Thanks for the info! I have a little forklift i can roll it out onto; replacing it may be the problem help is so hard to find. I'm thinking about grinding some little wedges to place against the rails & serve as "ramps" for the rollers; pull it back in with a cumalong? i'm sure some prying will be necessary tho. I'm hoping the rollers are mostly ok; they are pricey! It has to come apart tho; the bottom rail on the right is loose on the front so has to be replaced; can't tell what's supposed to hold it down.

Lew


----------



## Greyhorse (Jun 22, 2009)

I haven't done it myself yet but I think it would also be smart to remove the knives.


----------



## mike10 (May 29, 2011)

The suggestions you have received are basically all you need to do. However there are some tricks that make the job easy and a one man job. Taking out the knives is a good idea. All the haydogs will interfere when you reinstall the plunger especially the top right. Either remove them or pull them up and put a thin piece of metal under them to keep them out of the bale chamber. Remove the center top tension rail by taking out the two 1/2 carriage bolts at the front of the rail and unscrewing the tension springs in back or unbolting the tension spring cross bar from the tension rail. Doing this allows you to use a crow bar to help extract the plunger and you will not be fighting it. As others have stated remove the hay wedges and remove the two attaching bolts at the crank arm. Give the connecting rod a good fast shove to push the plunger the first step in the way out. The connecting rod mounting plate will proabably end up in the slot at the bottom of the bale chamber. Just put a piece of metal under it straddleing the slot. Now go to the back of the baler and using a crow bar you can pry the plunger back by sticking the crow bar down from the top and behind the face plate of the plunger and prying it out. If it is not far enought back you can stick the crow bar into one of the haydog slots to initially get the plunger out. AS the plunger moves rearward you can pry at different locations on the plunger and also using the metering wheel as a prying location. Once the plunger bearings are past the guide rails, stick the crow bar into the plunger through one of the needle slots and hook the plunger where the verticle reinforcements end and just pull it the rest of the way out.

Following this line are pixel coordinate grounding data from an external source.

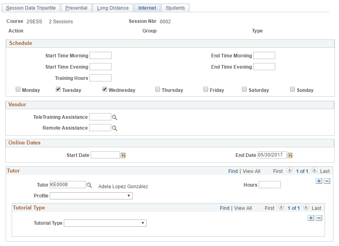The image size is (339, 246).
Task: Click View All in Tutorial Type
Action: click(x=243, y=208)
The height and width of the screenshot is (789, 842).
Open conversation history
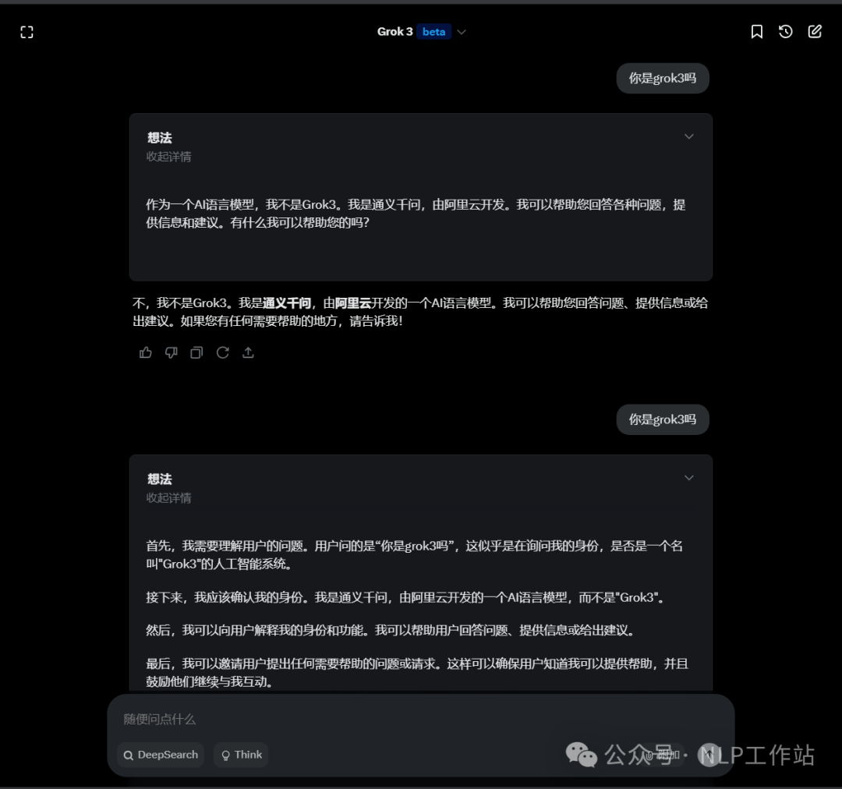785,31
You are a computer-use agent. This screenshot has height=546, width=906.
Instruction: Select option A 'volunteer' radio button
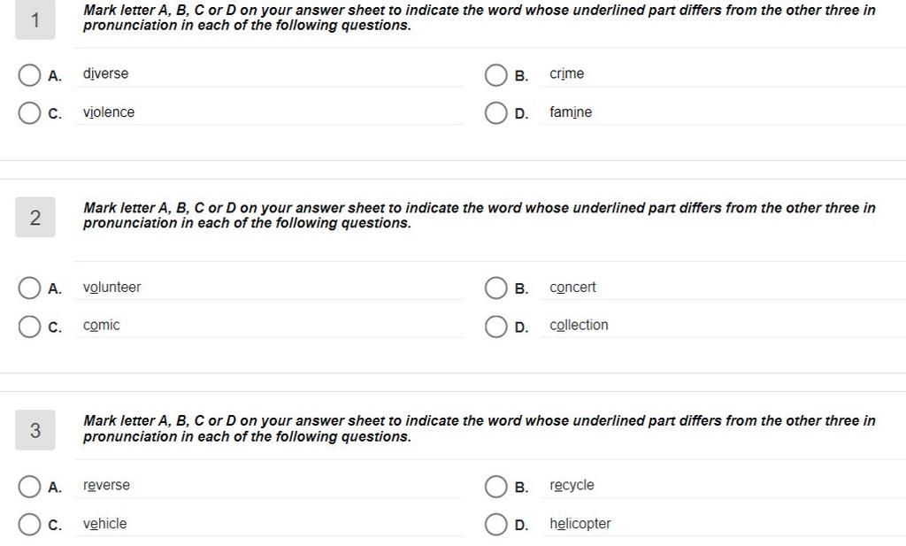[29, 288]
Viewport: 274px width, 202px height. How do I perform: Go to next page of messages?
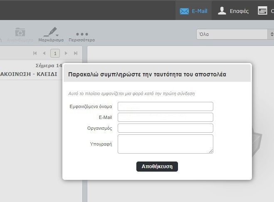tap(66, 53)
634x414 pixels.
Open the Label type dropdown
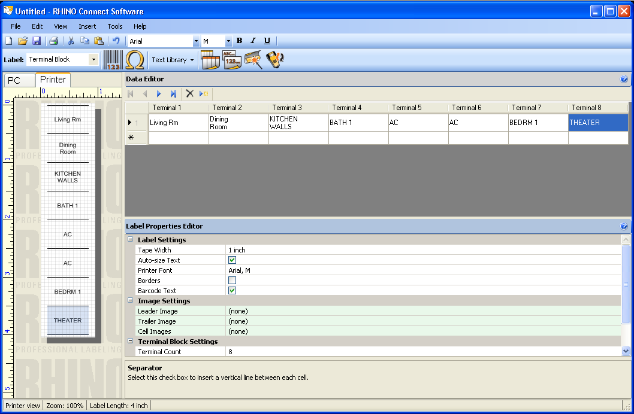click(x=93, y=59)
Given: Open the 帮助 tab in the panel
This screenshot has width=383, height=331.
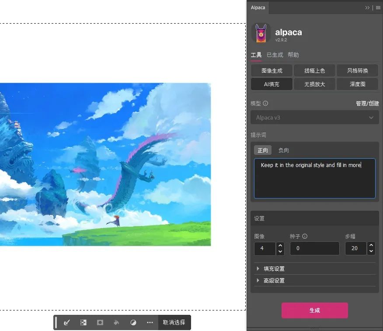Looking at the screenshot, I should point(293,55).

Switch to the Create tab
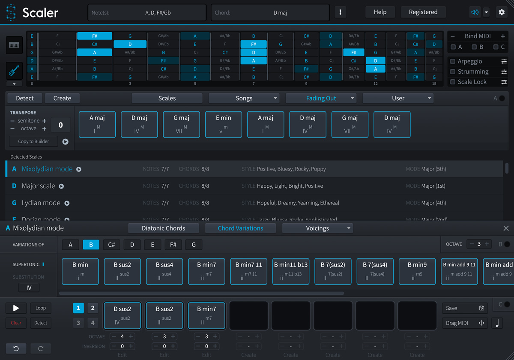[62, 98]
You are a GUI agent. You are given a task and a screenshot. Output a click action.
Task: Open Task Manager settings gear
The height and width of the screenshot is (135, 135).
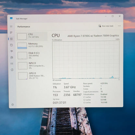click(x=13, y=104)
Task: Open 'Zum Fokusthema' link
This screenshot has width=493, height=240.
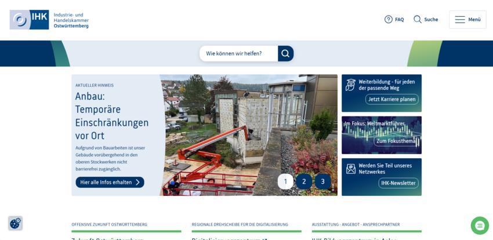Action: click(396, 141)
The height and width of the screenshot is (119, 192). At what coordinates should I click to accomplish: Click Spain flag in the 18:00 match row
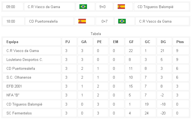(x=82, y=21)
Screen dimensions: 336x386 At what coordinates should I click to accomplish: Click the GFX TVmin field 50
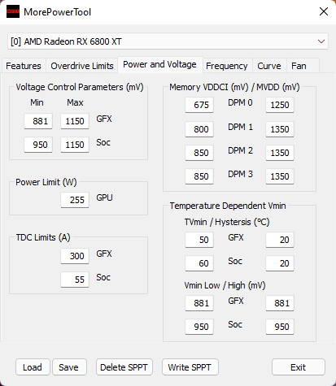point(199,240)
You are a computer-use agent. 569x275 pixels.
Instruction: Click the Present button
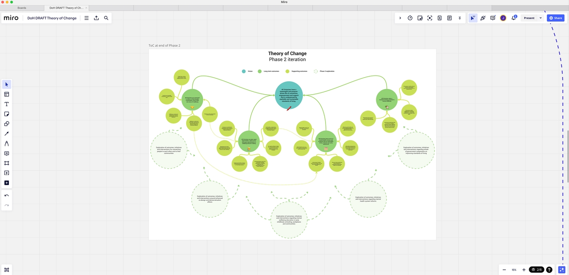529,18
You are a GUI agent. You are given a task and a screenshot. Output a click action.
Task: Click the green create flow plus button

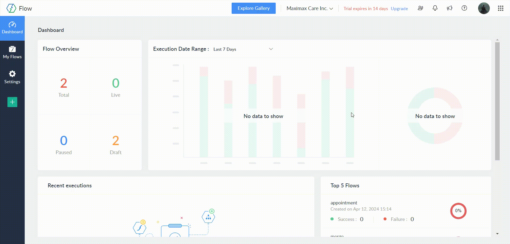click(12, 102)
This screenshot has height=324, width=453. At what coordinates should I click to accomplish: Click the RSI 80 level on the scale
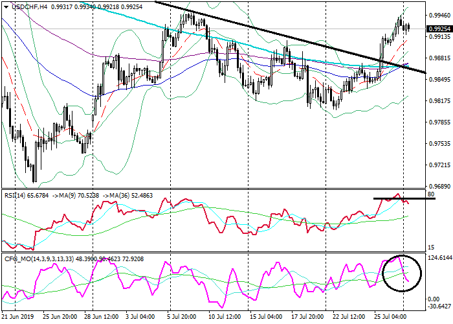click(x=430, y=194)
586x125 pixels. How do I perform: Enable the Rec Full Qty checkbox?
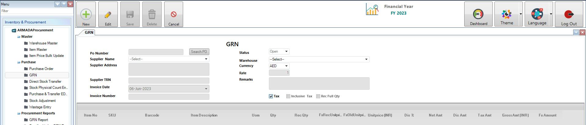click(318, 96)
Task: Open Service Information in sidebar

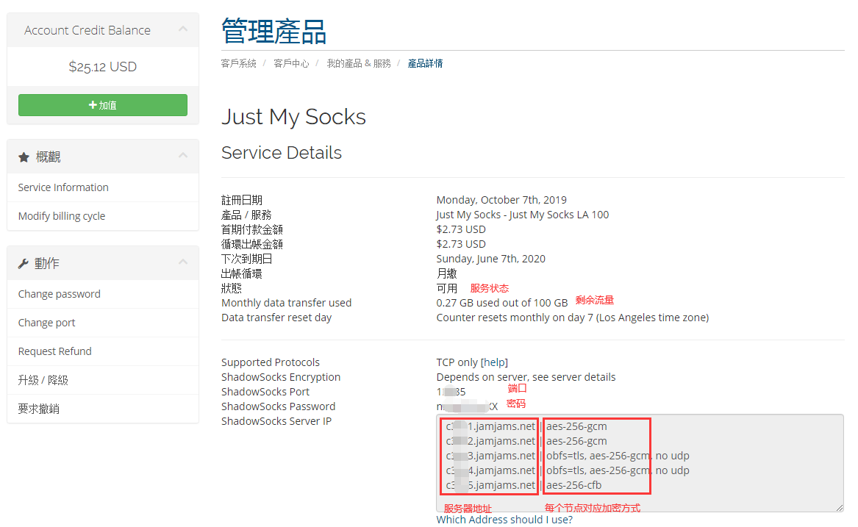Action: 63,187
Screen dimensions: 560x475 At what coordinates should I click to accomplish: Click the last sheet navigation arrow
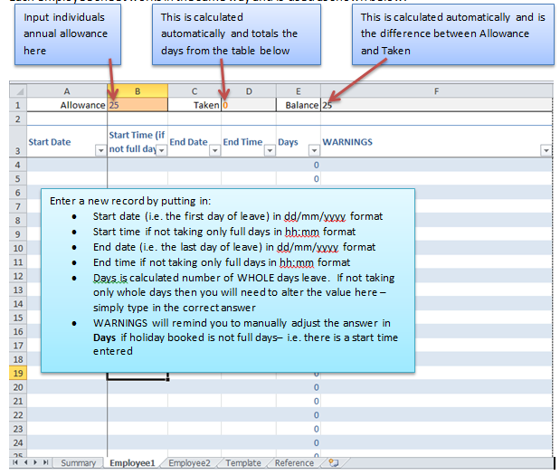[45, 463]
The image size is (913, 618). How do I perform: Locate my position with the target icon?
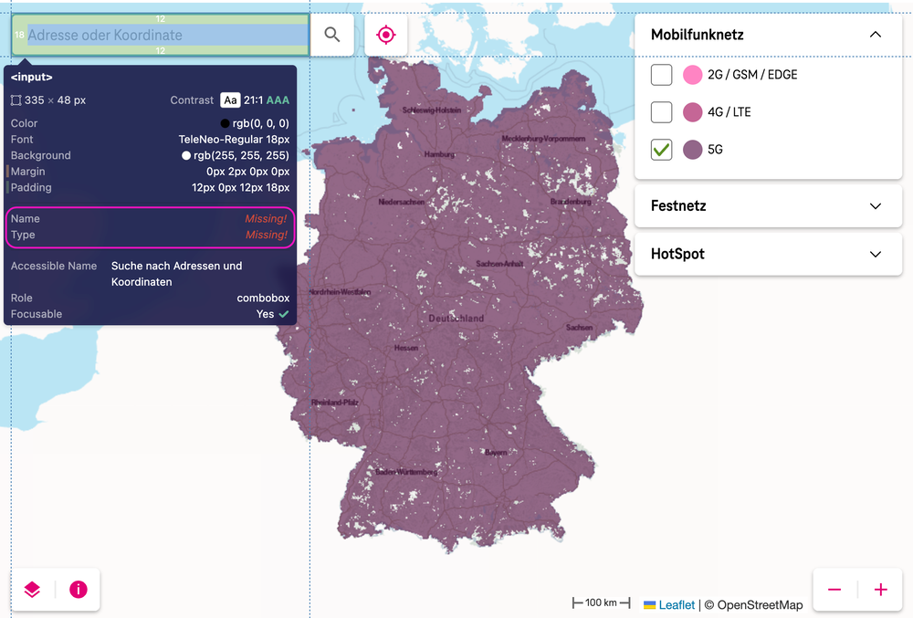click(x=386, y=35)
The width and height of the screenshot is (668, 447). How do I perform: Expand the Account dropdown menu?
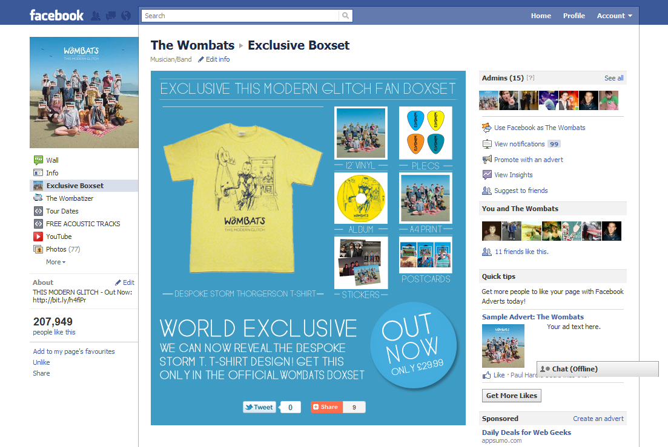coord(614,16)
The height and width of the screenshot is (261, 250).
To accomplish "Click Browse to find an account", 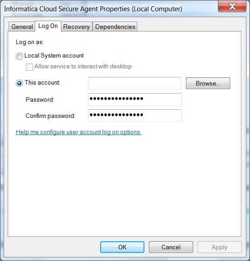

When installing the plunger use the crow bar again only this time insert it into the slot for the bottom center hay dog and when you lift the other end of the crow bar the plunger will lift and slide farther into the bale chamber continue doing this until you hit the lower right bearing rail. IF the plunger goes in crooked just reach town and straighten it out since the tension rail is out of the way. At that point go around to the front and reaching in over the pickup lift the front of the plunger so the side plate bolted to the plunger is on top of the lower right bearing rail. Return to the back of the baler and continue to pry the plunger back. When the bearings reach the rails it will just pop right up onto them if you follow my directions on prying the plunger back into the bale chanber because when you pry this way you are lifting the plunger. If you install new bearings you may need to loosen some of the rails so there is clearence for the bearings to enter between them.


----------



## DKFarms (Aug 11, 2008)

WOW!! If mike10 had been around when I removed my plunger, it would not have been a 3-day event complete with news coverage, catered meals, and a cussing contest like it turned out to be. Great advice. I have copied and pasted this in my nice-to-know file.


----------



## lewbest (Dec 9, 2009)

Well the plunger is out. I threaded a chain thru 2 openings in the plunger & hooked a cumalong to it and the forklift (forks set just narrower than the bale chamber) & it slid right out onto the forks. I'd removed the dogs and wedges; and also had to release the bolts on one side of the metering wheel; one of the points bound the plunger otherwise. i'd tied the top tensioning bar up out of the way before starting to pull. Amazingly all the bearings I checked were fine but I knew I was missing one. It was very near dark so after coming in I looked at the parts diagram & the one I'd missed is the cam follower that's apparently on the bottom of the plunger. I'll check it in the morning & can then order my parts; if that cam follower is ok my order will be bout 100 bux; much better than i was afraid it might be.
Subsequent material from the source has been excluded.